### Task description
Every record must be copied exactly.

### Data for processing
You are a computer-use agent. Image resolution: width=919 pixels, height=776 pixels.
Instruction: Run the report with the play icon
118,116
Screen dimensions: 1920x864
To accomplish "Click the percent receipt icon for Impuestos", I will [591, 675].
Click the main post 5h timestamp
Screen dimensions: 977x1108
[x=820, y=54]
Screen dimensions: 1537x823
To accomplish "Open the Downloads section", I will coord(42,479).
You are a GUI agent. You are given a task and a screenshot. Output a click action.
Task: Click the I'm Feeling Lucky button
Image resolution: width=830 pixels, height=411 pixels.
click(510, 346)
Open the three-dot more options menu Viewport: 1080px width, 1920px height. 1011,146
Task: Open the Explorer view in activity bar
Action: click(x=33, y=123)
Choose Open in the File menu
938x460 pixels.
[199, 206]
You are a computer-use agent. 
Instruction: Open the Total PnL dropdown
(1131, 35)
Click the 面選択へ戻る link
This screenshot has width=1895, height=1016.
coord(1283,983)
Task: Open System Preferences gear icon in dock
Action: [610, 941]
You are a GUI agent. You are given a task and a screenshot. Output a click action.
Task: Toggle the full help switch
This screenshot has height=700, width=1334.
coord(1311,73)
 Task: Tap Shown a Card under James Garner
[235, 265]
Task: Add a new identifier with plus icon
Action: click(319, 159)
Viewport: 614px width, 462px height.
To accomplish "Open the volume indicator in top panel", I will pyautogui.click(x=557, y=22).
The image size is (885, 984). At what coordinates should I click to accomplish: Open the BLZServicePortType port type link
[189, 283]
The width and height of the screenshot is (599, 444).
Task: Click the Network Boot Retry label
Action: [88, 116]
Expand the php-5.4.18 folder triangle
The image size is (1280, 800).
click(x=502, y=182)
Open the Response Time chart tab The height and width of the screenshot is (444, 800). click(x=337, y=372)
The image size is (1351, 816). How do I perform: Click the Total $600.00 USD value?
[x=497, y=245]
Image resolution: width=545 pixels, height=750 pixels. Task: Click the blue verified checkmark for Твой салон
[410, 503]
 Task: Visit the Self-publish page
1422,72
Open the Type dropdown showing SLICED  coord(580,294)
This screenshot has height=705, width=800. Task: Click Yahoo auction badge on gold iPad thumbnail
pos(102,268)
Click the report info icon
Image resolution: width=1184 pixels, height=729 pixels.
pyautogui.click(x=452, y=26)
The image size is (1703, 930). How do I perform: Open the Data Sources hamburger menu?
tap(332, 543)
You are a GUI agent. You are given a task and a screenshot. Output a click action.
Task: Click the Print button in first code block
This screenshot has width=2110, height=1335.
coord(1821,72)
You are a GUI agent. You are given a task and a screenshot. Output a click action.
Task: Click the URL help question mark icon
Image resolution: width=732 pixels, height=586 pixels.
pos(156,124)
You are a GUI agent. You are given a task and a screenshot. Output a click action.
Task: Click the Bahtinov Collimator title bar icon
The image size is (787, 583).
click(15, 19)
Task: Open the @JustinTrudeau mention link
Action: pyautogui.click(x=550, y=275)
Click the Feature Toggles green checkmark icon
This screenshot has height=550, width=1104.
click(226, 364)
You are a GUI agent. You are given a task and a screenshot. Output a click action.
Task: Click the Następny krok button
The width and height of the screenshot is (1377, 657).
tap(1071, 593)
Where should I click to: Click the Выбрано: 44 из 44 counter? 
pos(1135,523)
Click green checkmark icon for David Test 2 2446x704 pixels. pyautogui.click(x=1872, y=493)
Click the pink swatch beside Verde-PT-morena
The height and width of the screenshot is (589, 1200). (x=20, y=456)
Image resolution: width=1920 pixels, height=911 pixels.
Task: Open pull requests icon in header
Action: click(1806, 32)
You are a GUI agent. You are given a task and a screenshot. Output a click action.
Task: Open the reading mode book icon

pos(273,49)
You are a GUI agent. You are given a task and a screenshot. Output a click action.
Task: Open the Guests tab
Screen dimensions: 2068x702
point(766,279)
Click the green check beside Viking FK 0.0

### Response area
You are a computer-use agent. Image resolution: width=919 pixels, height=776 pixels.
Instruction: Run the report with the play icon
118,116
Screen dimensions: 1920x864
To accomplish "Click the percent receipt icon for Impuestos", I will [591, 675].
Click the main post 5h timestamp
Screen dimensions: 977x1108
[x=820, y=54]
Screen dimensions: 1537x823
To accomplish "Open the Downloads section", I will coord(42,479).
You are a GUI agent. You are given a task and a screenshot. Output a click action.
Task: Click the I'm Feeling Lucky button
Image resolution: width=830 pixels, height=411 pixels.
click(510, 346)
Open the three-dot more options menu Viewport: 1080px width, 1920px height. 1011,146
Task: Open the Explorer view in activity bar
Action: click(x=33, y=123)
Choose Open in the File menu
938x460 pixels.
[199, 206]
You are a computer-use agent. 
Instruction: Open the Total PnL dropdown
(1131, 35)
Click the 面選択へ戻る link
This screenshot has width=1895, height=1016.
coord(1283,983)
Task: Open System Preferences gear icon in dock
Action: [610, 941]
You are a GUI agent. You are given a task and a screenshot. Output a click action.
Task: Toggle the full help switch
This screenshot has height=700, width=1334.
coord(1311,73)
 Task: Tap Shown a Card under James Garner
[235, 265]
Task: Add a new identifier with plus icon
Action: click(319, 159)
Viewport: 614px width, 462px height.
To accomplish "Open the volume indicator in top panel", I will pyautogui.click(x=557, y=22).
The image size is (885, 984). At what coordinates should I click to accomplish: Open the BLZServicePortType port type link
[189, 283]
The width and height of the screenshot is (599, 444).
Task: Click the Network Boot Retry label
Action: [88, 116]
Expand the php-5.4.18 folder triangle
The image size is (1280, 800).
click(x=502, y=182)
Open the Response Time chart tab The height and width of the screenshot is (444, 800). click(x=337, y=372)
The image size is (1351, 816). How do I perform: Click the Total $600.00 USD value?
[x=497, y=245]
Image resolution: width=545 pixels, height=750 pixels. Task: Click the blue verified checkmark for Твой салон
[410, 503]
 Task: Visit the Self-publish page
1422,72
Open the Type dropdown showing SLICED  coord(580,294)
This screenshot has height=705, width=800. Task: Click Yahoo auction badge on gold iPad thumbnail
pos(102,268)
Click the report info icon
Image resolution: width=1184 pixels, height=729 pixels.
pyautogui.click(x=452, y=26)
The image size is (1703, 930). How do I perform: Open the Data Sources hamburger menu?
tap(332, 543)
You are a GUI agent. You are given a task and a screenshot. Output a click action.
Task: Click the Print button in first code block
This screenshot has width=2110, height=1335.
coord(1821,72)
You are a GUI agent. You are given a task and a screenshot. Output a click action.
Task: Click the URL help question mark icon
Image resolution: width=732 pixels, height=586 pixels.
pos(156,124)
You are a GUI agent. You are given a task and a screenshot. Output a click action.
Task: Click the Bahtinov Collimator title bar icon
The image size is (787, 583).
click(15, 19)
Task: Open the @JustinTrudeau mention link
Action: pyautogui.click(x=550, y=275)
Click the Feature Toggles green checkmark icon
This screenshot has height=550, width=1104.
click(226, 364)
You are a GUI agent. You are given a task and a screenshot. Output a click action.
Task: Click the Następny krok button
The width and height of the screenshot is (1377, 657).
tap(1071, 593)
Where should I click to: Click the Выбрано: 44 из 44 counter? 
pos(1135,523)
Click green checkmark icon for David Test 2 2446x704 pixels. pyautogui.click(x=1872, y=493)
Click the pink swatch beside Verde-PT-morena
The height and width of the screenshot is (589, 1200). (x=20, y=456)
Image resolution: width=1920 pixels, height=911 pixels.
Task: Open pull requests icon in header
Action: click(1806, 32)
You are a GUI agent. You are given a task and a screenshot. Output a click action.
Task: Open the reading mode book icon

pos(273,49)
You are a GUI agent. You are given a task and a screenshot. Output a click action.
Task: Open the Guests tab
Screen dimensions: 2068x702
point(766,279)
Click the green check beside Viking FK 0.0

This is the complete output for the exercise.